= What needs to be done =
Give back exactly the lines from the "The image size is (1164, 427)." line to the final line of the records, and only those, minus any pictures.

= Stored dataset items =
■ ■ ■ ■
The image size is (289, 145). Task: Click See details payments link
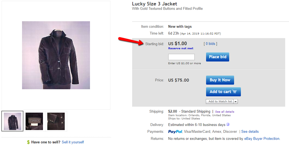point(250,131)
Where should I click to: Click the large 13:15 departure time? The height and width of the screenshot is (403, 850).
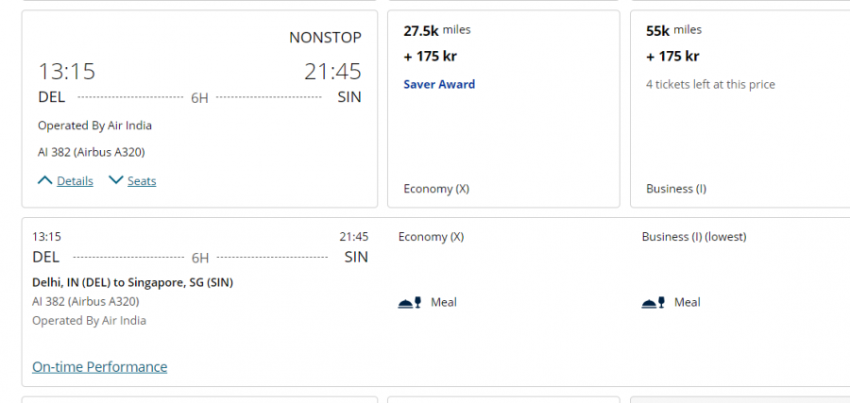(66, 72)
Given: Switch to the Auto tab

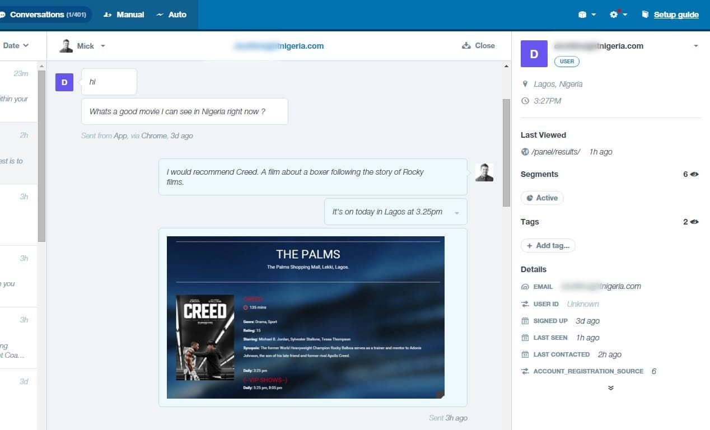Looking at the screenshot, I should [171, 15].
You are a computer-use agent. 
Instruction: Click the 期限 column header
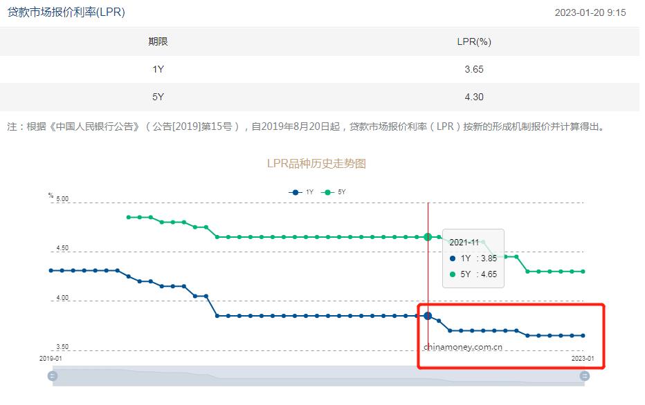click(158, 41)
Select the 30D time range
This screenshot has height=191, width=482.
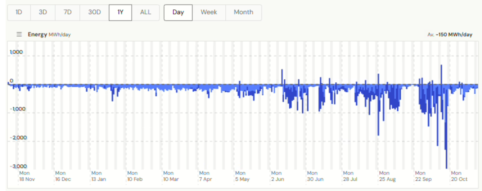pos(94,12)
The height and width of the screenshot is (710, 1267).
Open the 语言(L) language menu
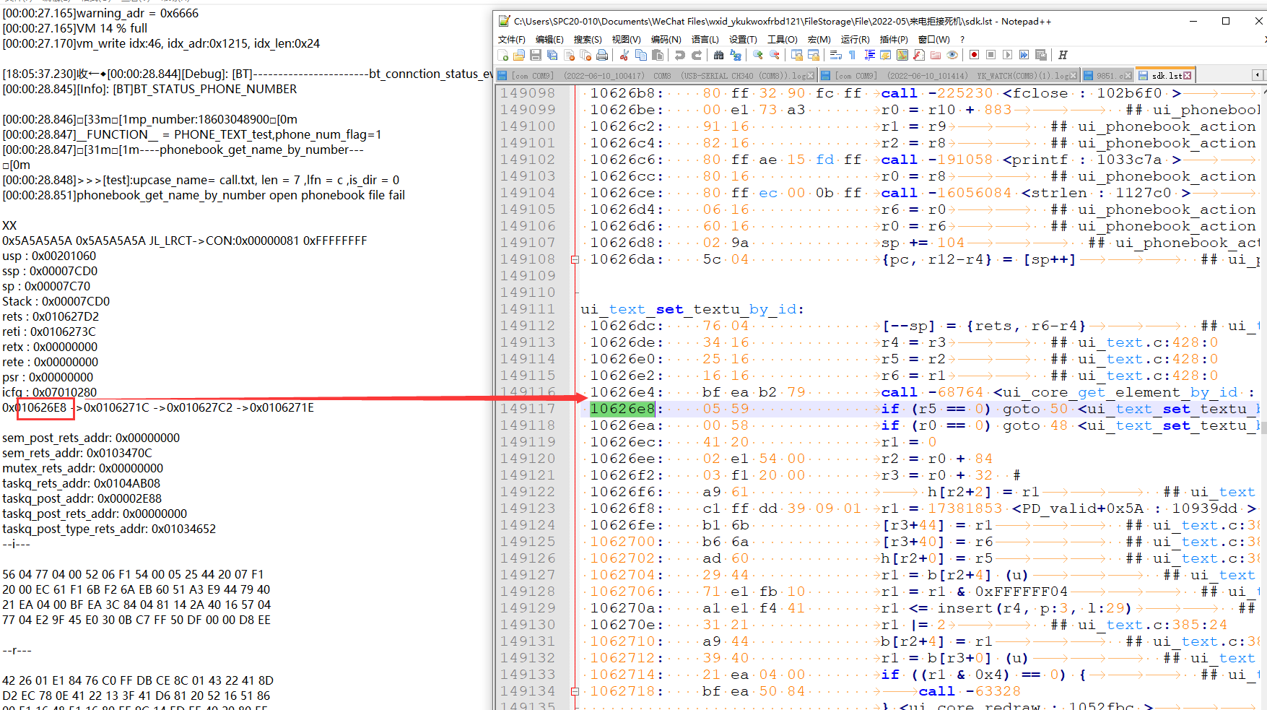click(x=705, y=39)
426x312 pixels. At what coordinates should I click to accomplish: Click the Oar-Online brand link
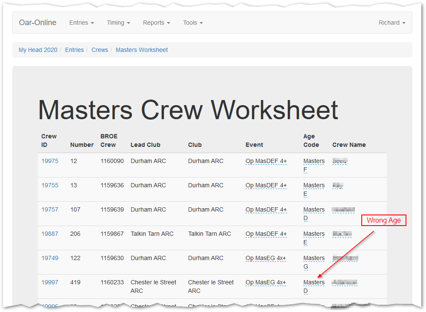pyautogui.click(x=37, y=23)
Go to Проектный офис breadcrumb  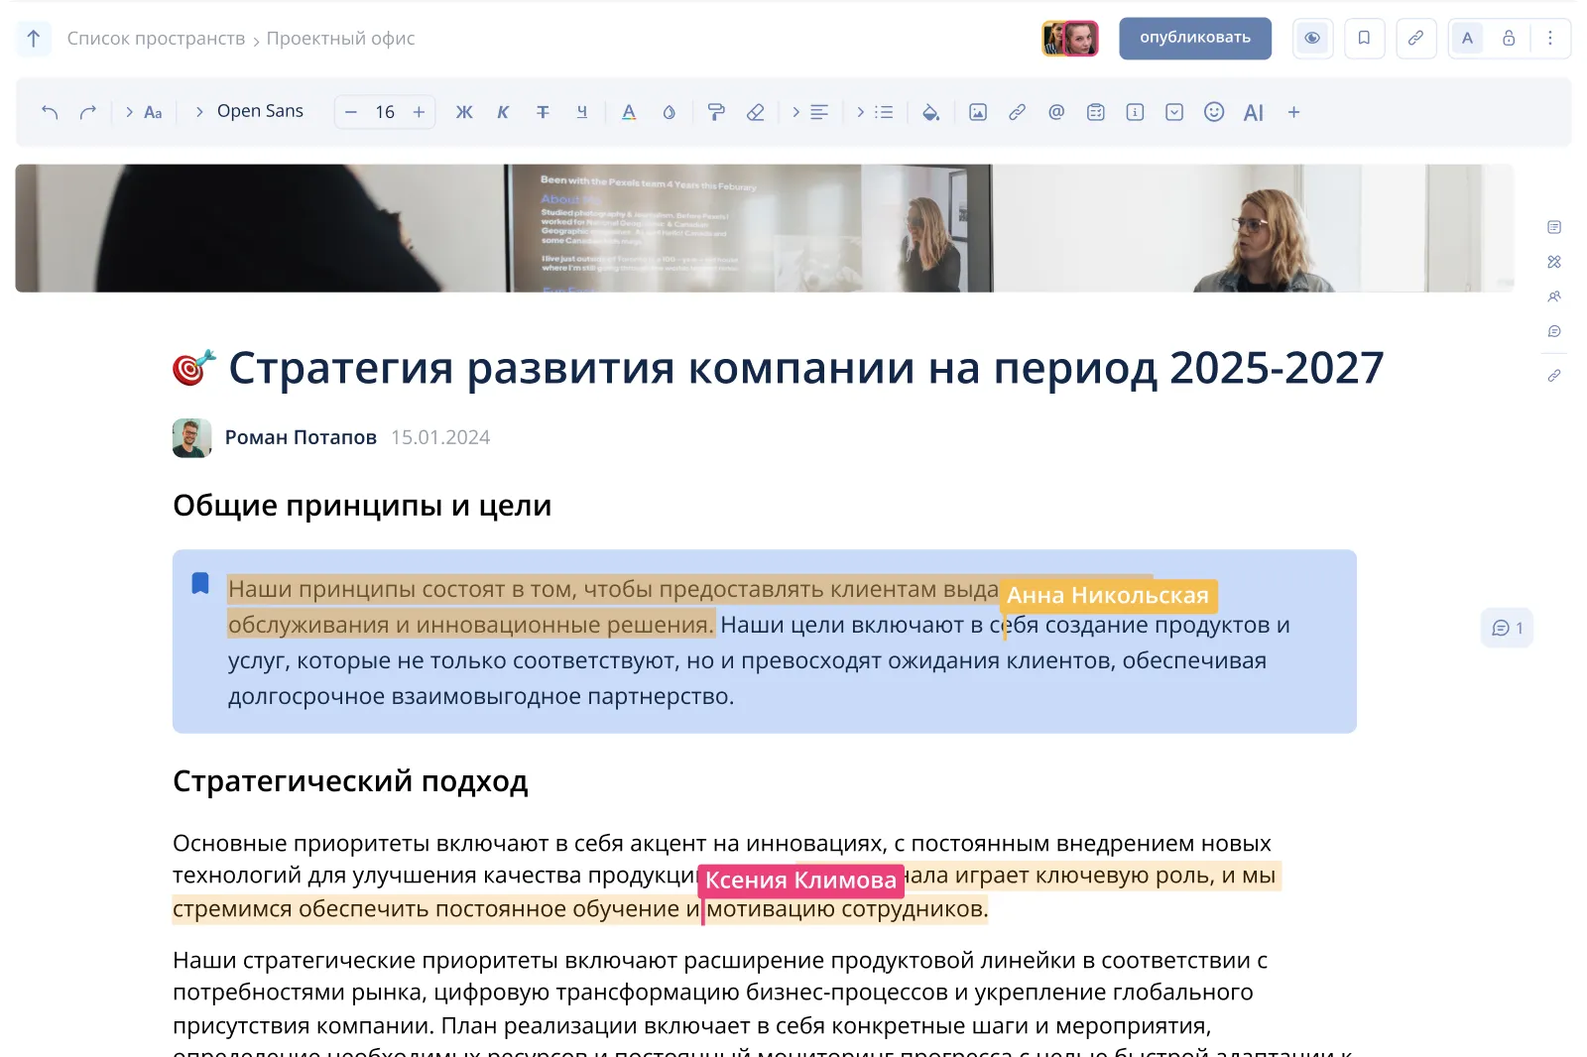point(340,39)
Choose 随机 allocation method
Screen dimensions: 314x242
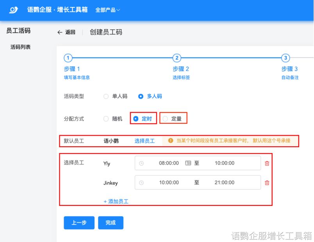coord(106,119)
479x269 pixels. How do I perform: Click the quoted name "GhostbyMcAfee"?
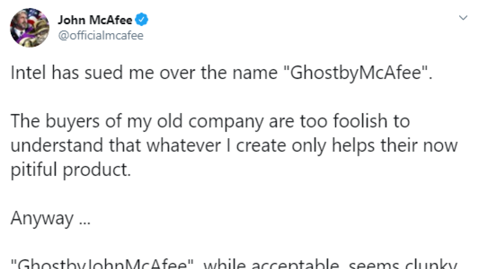355,73
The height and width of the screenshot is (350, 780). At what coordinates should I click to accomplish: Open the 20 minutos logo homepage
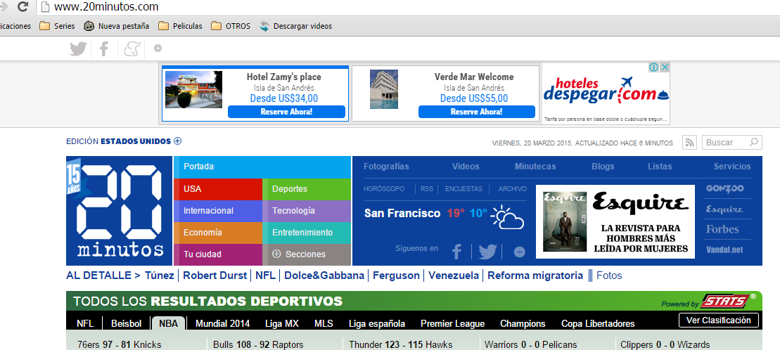pos(120,209)
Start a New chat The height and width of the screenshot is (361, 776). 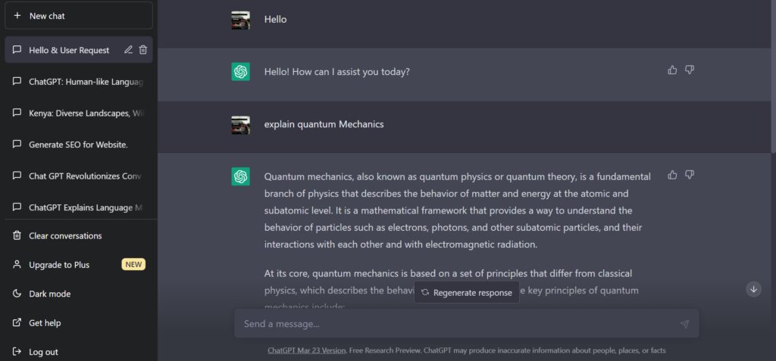pos(79,16)
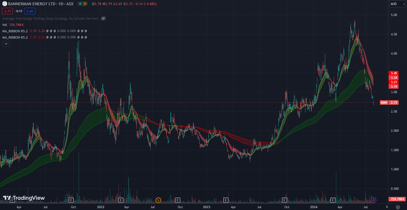Screen dimensions: 407x210
Task: Toggle the orange D data mode badge
Action: click(x=85, y=4)
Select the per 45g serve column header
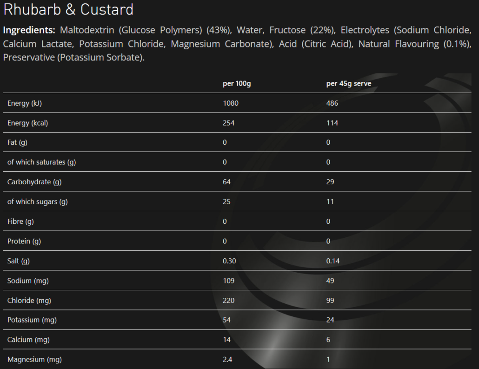 click(349, 84)
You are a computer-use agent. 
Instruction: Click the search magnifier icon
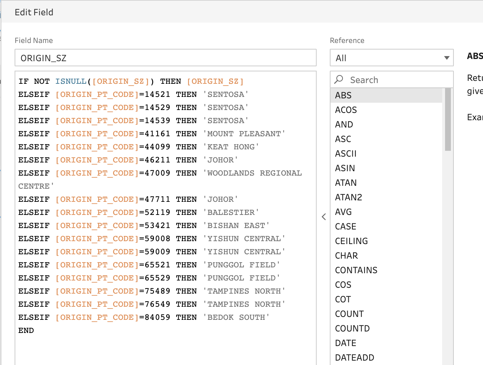(339, 79)
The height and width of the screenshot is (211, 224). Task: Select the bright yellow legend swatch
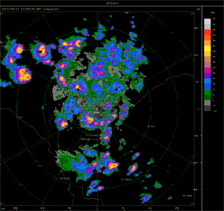click(207, 48)
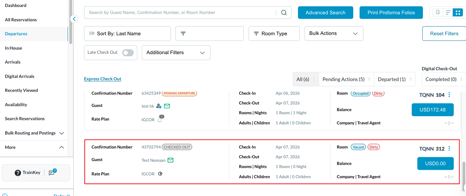
Task: Switch to grid card view icon
Action: [x=457, y=13]
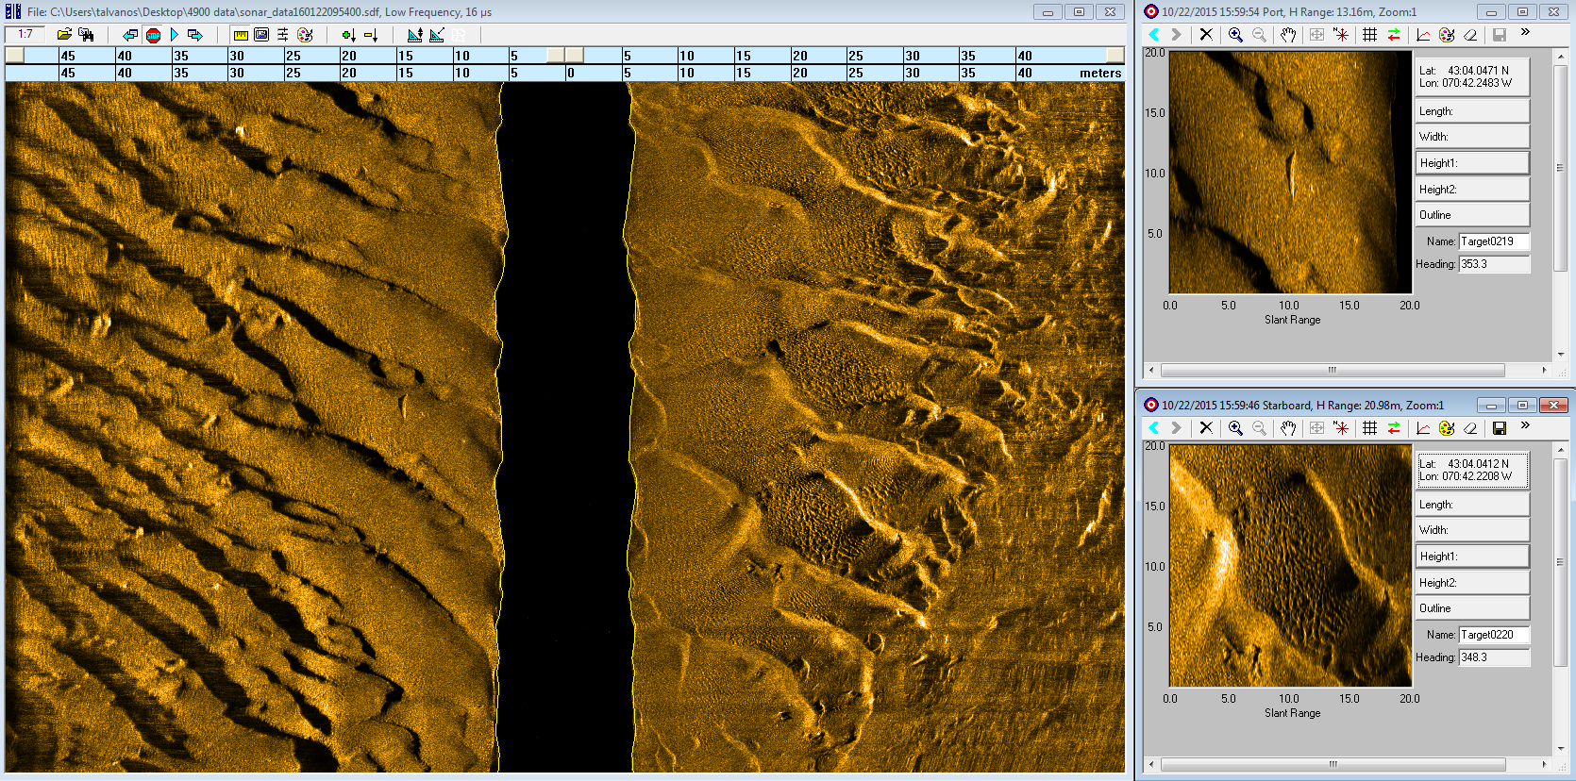Select hand pan tool in Starboard window
1576x781 pixels.
[1288, 428]
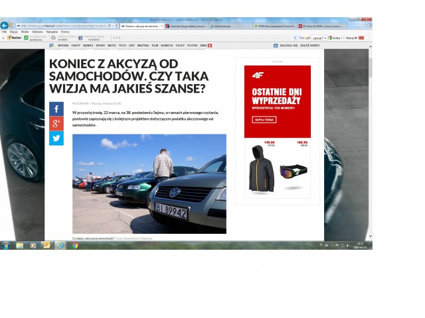This screenshot has height=318, width=425.
Task: Click the ZALOGUJ SIĘ link
Action: click(x=286, y=46)
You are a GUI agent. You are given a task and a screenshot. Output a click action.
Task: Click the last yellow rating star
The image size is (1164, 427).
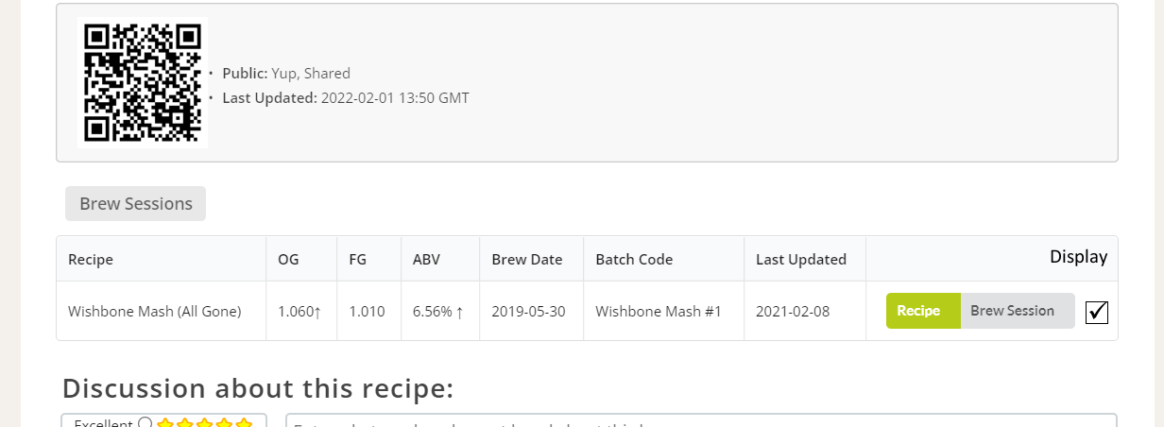coord(244,423)
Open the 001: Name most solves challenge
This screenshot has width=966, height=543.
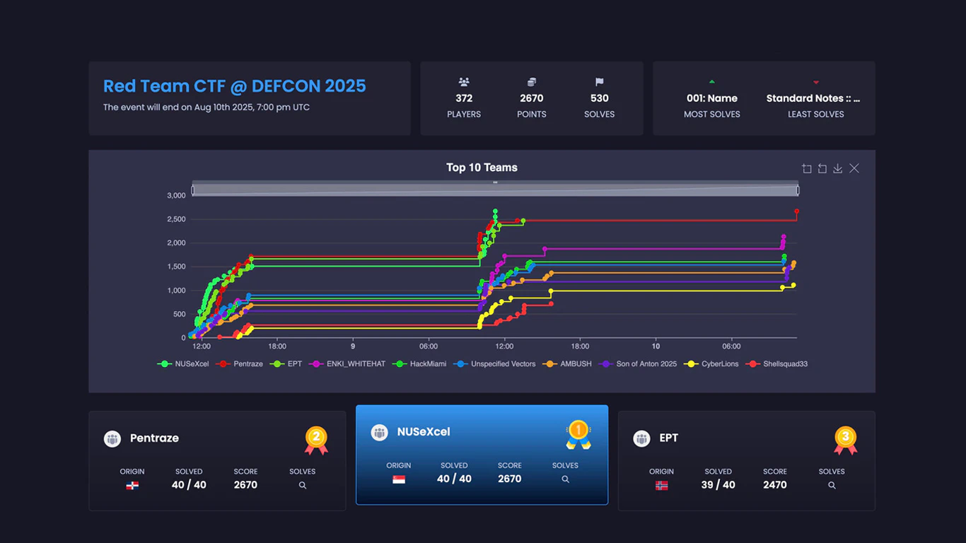(x=711, y=98)
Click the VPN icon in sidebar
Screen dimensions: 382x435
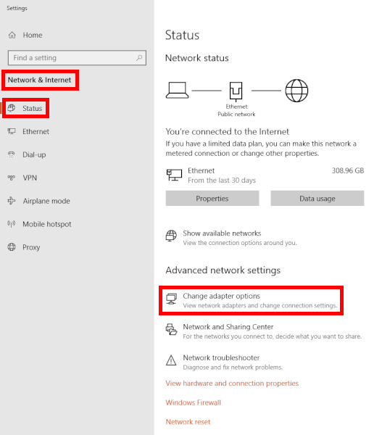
■ ■ ■ ■
= Output =
The image size is (1164, 427).
coord(244,423)
Open the 001: Name most solves challenge
This screenshot has width=966, height=543.
(x=711, y=98)
Click the VPN icon in sidebar
Screen dimensions: 382x435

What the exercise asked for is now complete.